For my husband of seven years and me, nothing seemed familiar. Every step was like walking on quicksand. At best, we could see in each other's eyes a glimmer of the person we once vowed "forever" to. But the glimmer wasn't nearly enough.
If I now realized that I didn't know then what I was saying "forever" to, did that count? Or was saying "forever" at the age of 21 God's gift to us before we allowed cynicism to touch our daily shores?
It was Advent. But I felt as if I was walking through the desert, more like Lent.
Inside I was saying, "I give up. I am tired of fighting. I am tired of trying to talk--only to end up in screams, or worse, cold stares. I am tired of lying next to a stranger at night, tired of the loneliness that comes from living in separate worlds under the same roof."
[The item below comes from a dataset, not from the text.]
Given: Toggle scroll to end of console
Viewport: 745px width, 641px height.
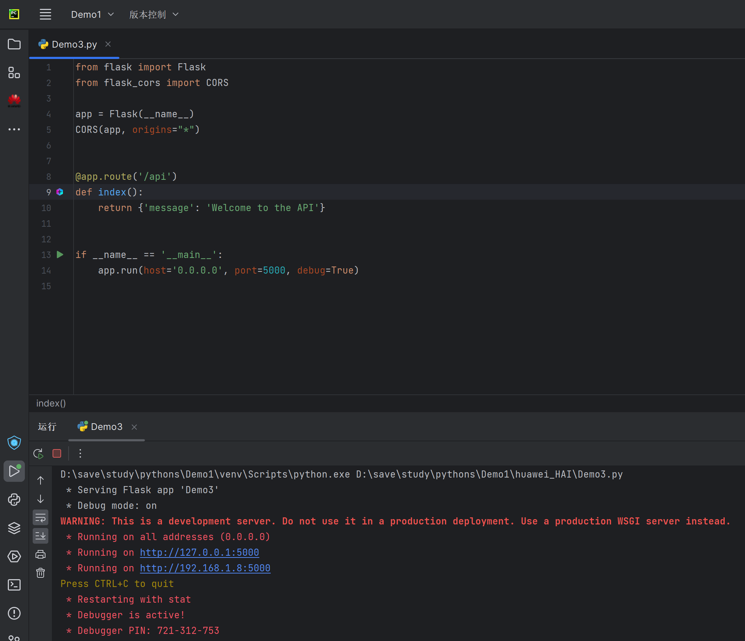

The list of things that brought us here seemed endless some days, short others. If we could point to the one thing that brought us to this point, what would it be? As is often true, the one thing we can point an accusatory finger to is normally only the surface, the symptom, of the actual disease. Was it one act of betrayal? Was it the painful realization that he hated me for ruining his life? Was it the fact that I blamed him for our struggle?
In reality, it really didn't matter. This was our desert. And the sand we threw at each other made it hard to see. The sun of anger made the heat unbearable.